Page excerpt>
Three years ago Minette (not her real name) was among four teenagers who were rescued from the Oko Backdam, Region 7, where they were being trafficked by Candacy Anderson and her husband. Today at age 18 she is looking to the future hoping that she would be given a second chance in life.
It has been nine months since the teenager was released from the Mahaica Children’s Home and after she was initially taken in by her paternal grandmother she is now practically homeless. While details about her departure from her grandmother’s residence are conflicting with allegations being made by both individuals, one thing is certain and that is Minette wants a second chance in life.
Minette is very skilled at hairdressing and that is the profession she hopes to one day take up, but first she needs a stable home environment and continued support. The 18-year-old told the Sunday Stabroek in a recent interview that life at the Mahaica home was not a bed of roses but she stuck it out as she did want to return to the interior which was the only other alternative which seemed available to her.
The sixth of 12 children, life from the beginning was hard for the teenager and living in a depressed environment meant that things were ten times worse. She does not remember the first time she had sex but by the time she was 14 she had already made two trips into the interior, taken by unscrupulous adults who made her worked as a prostitute.
It was back in April 2012 Minette and the three other girls were rescued from a shop in the backdam just days after they were taken there by Anderson and her reputed husband Wesley Hart, where they were told they would have to work as sex workers instead of in the shop as they had been initially promised.
All the teenagers – Minette at 15 was the eldest of the group – were recruited from one area by a man who promised them large sums of money. The girls all left without their parents’ permission but were never too bothered about an all points bulletin being put out for them as they were not in school and were being made to fend for themselves.
According to President of the Guyana Women Miners Organisation (GWMO) Simona Broomes the community in which Minette lived is one where many ‘pimps’ visit to recruit young girls to be trafficked in the interior. She recalled that after the organisation helped to rescue the children she visited the area and was appalled to see how many young girls visit the rum shops and other venues where they would be approached by adult men.

Raw data>

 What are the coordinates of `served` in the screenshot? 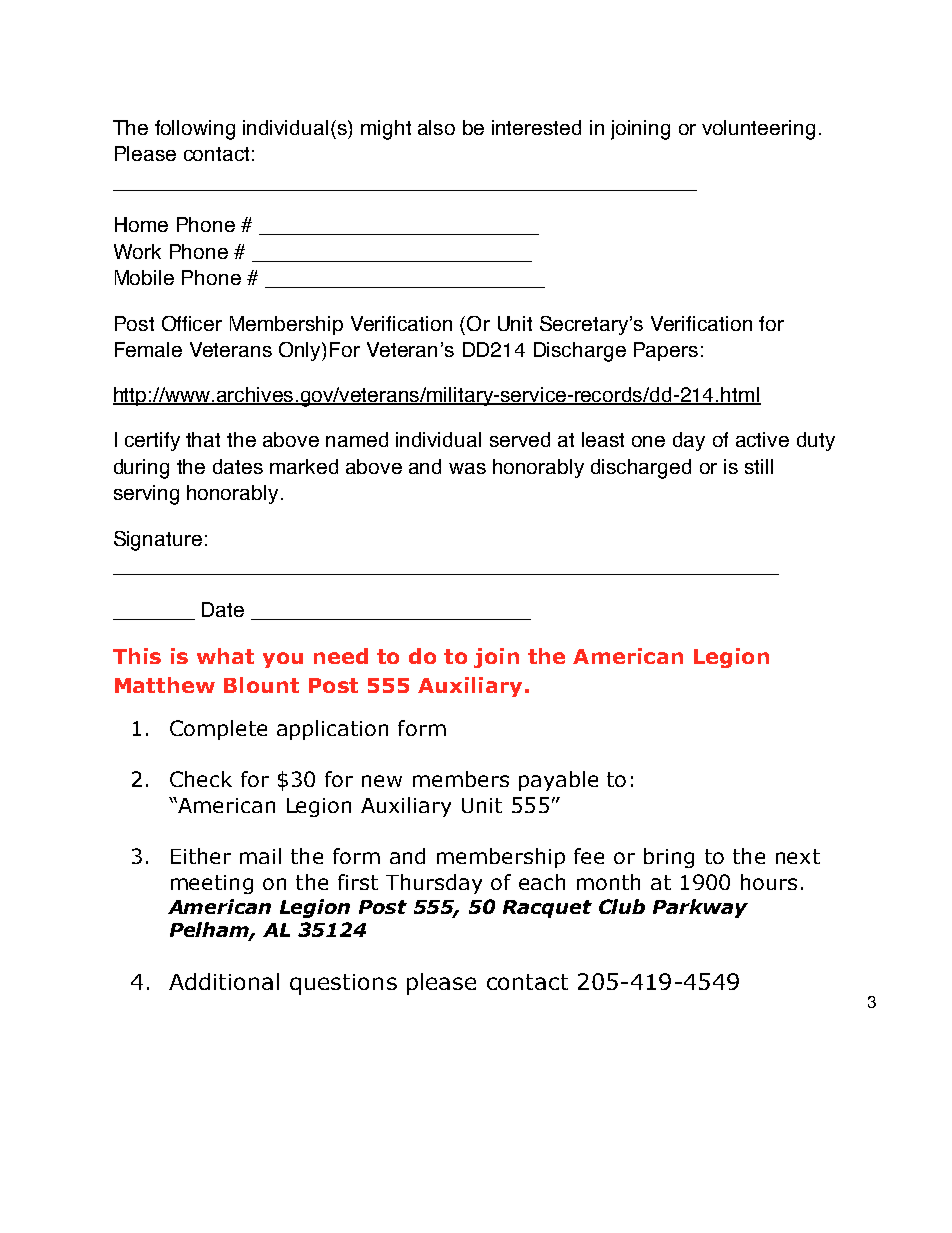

What needs to be done> Decide whether each statement agrees with the article about Minette. Answer yes or no for each, and quote the deciding words from the article. 1. Minette was the youngest of the four girls rescued. 2. The girls were rescued from a shop in the backdam. 3. Minette is the sixth of 12 children.

Correct answer>
1. No: "Minette at 15 was the eldest of the group"
2. Yes: "rescued from a shop in the backdam"
3. Yes: "The sixth of 12 children"